Rabobank’s JIM WATSON, STACIE WAN, SUDIP SINHA, and GUILHERME MORYA share an overview of COVID-19’s impact on the global coffee market.

Globally, the coffee market has held up quite well. The supply may have been creaky, but held strong in the end and consumers quickly found alternate paths to their favorite cup of coffee. Our baseline belief is that core consumer desires are not changing due to COVID-19; consumers who want a single origin coffee with a truly unique taste profile will continue to want the same coffee. The changes instead are about where (and how) the consumer buys the coffee and where they consume it. In the US, consumers in 2020 often brought their specialty coffee home with them, which marks a notable change from behavior during the 2008–09 recession. This change was aided by specialty coffee companies moving aggressively into takeaway and e-commerce to find the consumer where they are. We saw significant investment in building out those new routes to the consumer.

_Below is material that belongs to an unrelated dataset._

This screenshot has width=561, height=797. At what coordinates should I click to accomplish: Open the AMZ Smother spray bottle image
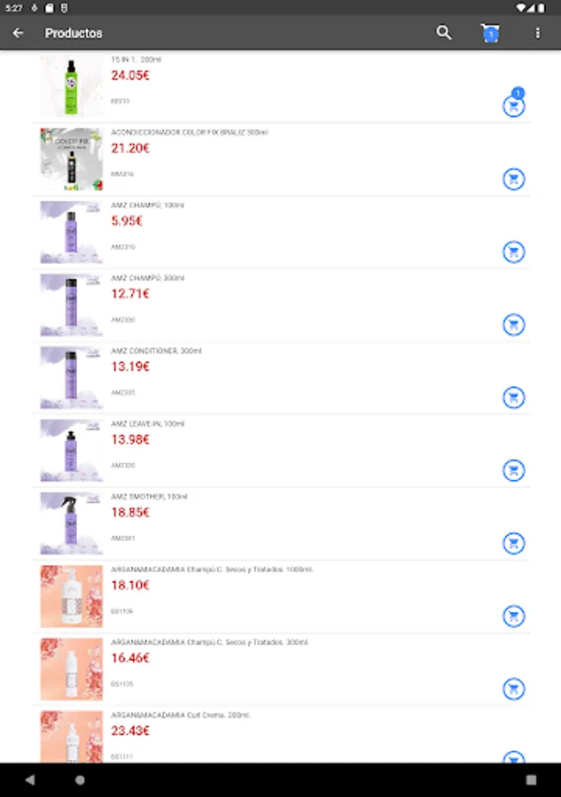coord(71,523)
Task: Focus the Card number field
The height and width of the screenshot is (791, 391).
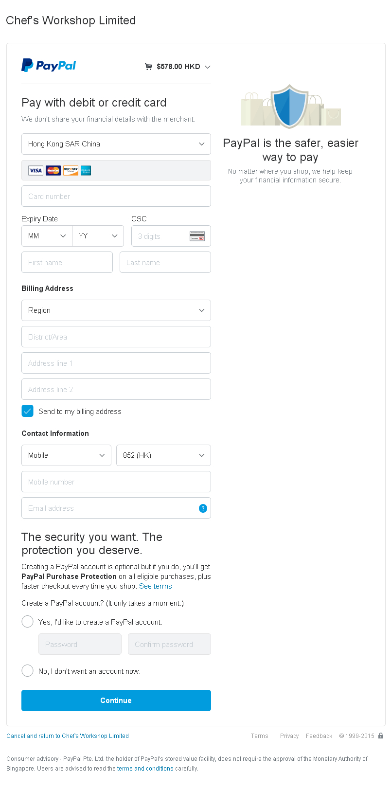Action: click(x=116, y=197)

In fact, while there was a slowdown in out-and-out coffee mergers and acquisitions in 2020, there has still been plenty of investment within the industry. Interestingly, the investments have been largely in categories that were growing strongly pre-pandemic, like Ready to Drink (RTD) coffee, tech-enabled coffee platforms, subscriptions, etc. We have not seen money invested in distressed assets generally (to buy out companies struggling to survive for example), as the most common investor view is that companies really struggling through COVID-19 are struggling for a reason. Though perhaps this will change in 2021.

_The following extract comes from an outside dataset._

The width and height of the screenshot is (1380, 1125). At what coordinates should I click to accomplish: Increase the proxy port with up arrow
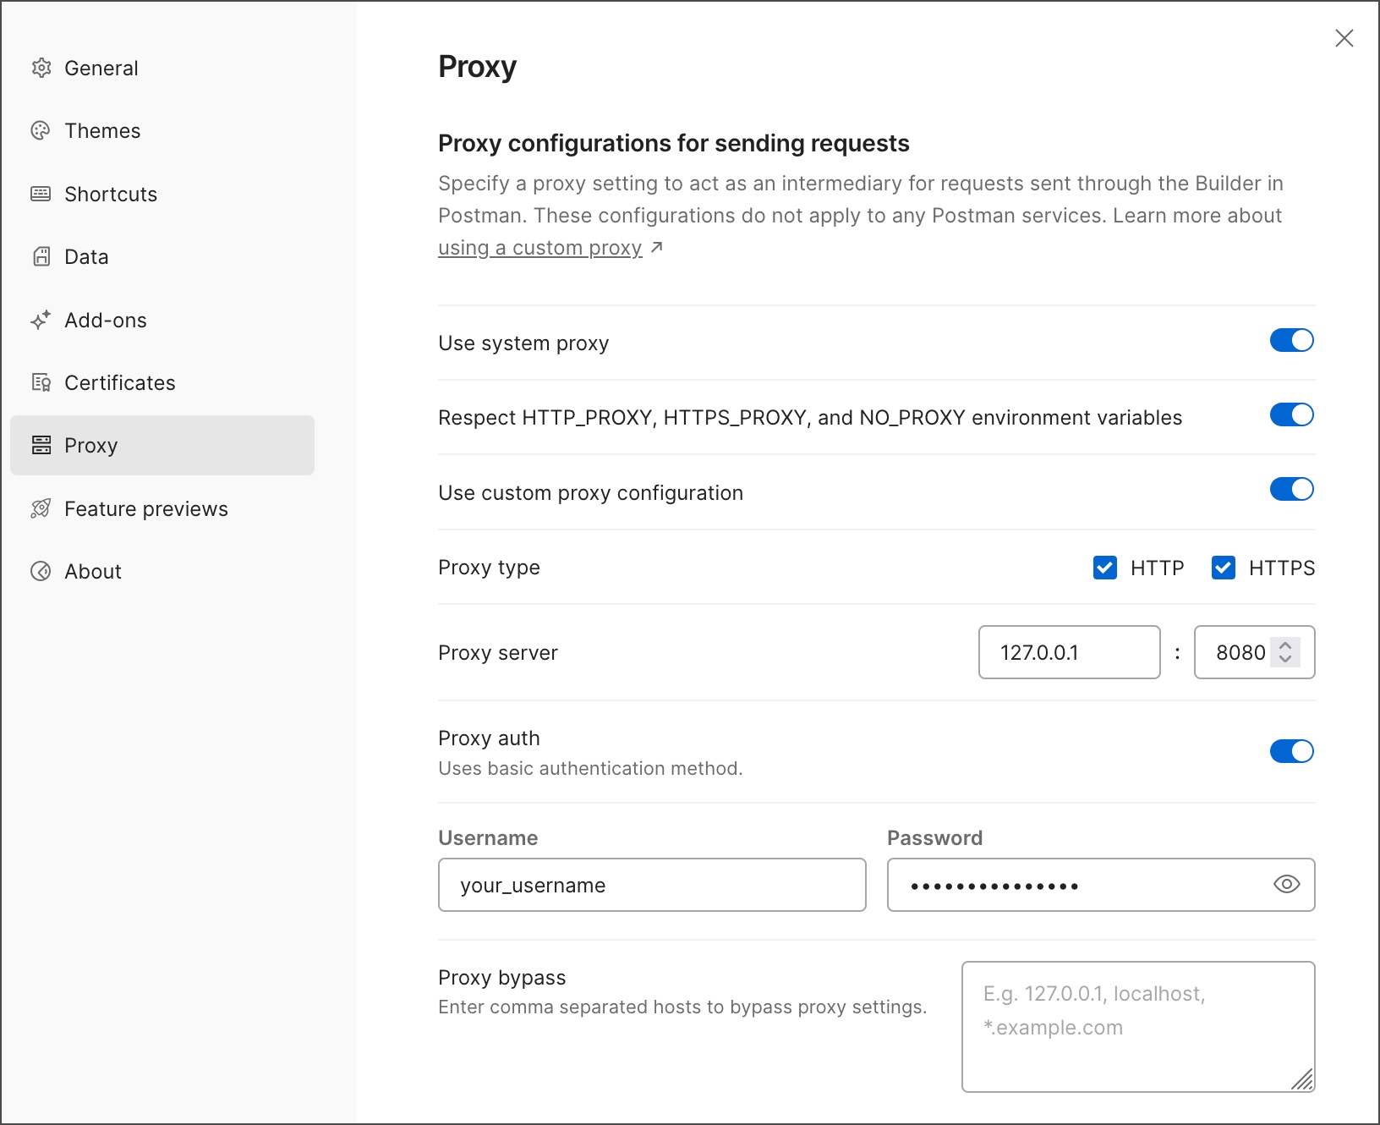point(1285,645)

The coffee trends and investment story matches one of the broader takeaways from across the consumer processed goods world: that COVID-19 is often simply accelerating the trends that are already in place. When looking at how the specialty coffee market has been impacted by COVID-19 outside of the US, we find this often to be the case. To the extent that a lockdown is a lockdown is a lockdown, many of the same impacts by channel have been felt around the world. Equally, where specialty coffee had already been growing, it continues to grow and attract new investment.

In looking at a number of different markets around the world, we want to highlight some of the changes we see. Many of these pertain to a premiumization of coffee—whether or not they fall into a strict definition of specialty—but all come back to the idea of upgrading both the coffee and the coffee experience.

China: Increased Demand for Domestic Brands

In China, 2020 continued the multi-year trend of large international coffee players making significant investments to build out scale and also to upgrade the consumer experience. The most recent example is from McDonald’s, where McCafé upgraded to higher-quality coffee beans and launched a new brand logo and packaging, intending to refresh McCafé in consumers’ minds. Most importantly, McCafé will open up omnichannel from online to offline which means consumers can place orders anytime, anywhere, in the form of self-pickup or delivery through McDonald’s counters, self-service ordering machines, and digital platforms such as applets, public numbers, and apps. The focus on the digital side of coffee investment as a way to push premiumization was a fully global trend in 2020. On the same day that McCafé announced its accelerated investment plan, Starbucks Coffee Innovation Park (CIP in Kunshan officially broke ground with a total investment of approximately US$130 million, which is the largest manufacturing investment outside of the US and its first in Asia. The new CIP will directly source, process, roast, package, and distribute coffee from origins in China and around the world. Once in operation, Starbucks will integrate the advantages/resources of Yunnan’s production into CIP, to create a complete closed loop system from cultivation, roasting and processing, logistics, and distribution to in-store services and retail products. The advantage and competitiveness of Starbucks’ vertically integrated supply chain is a response to (and attempt to differentiate within) the increasingly competitive coffee market in China.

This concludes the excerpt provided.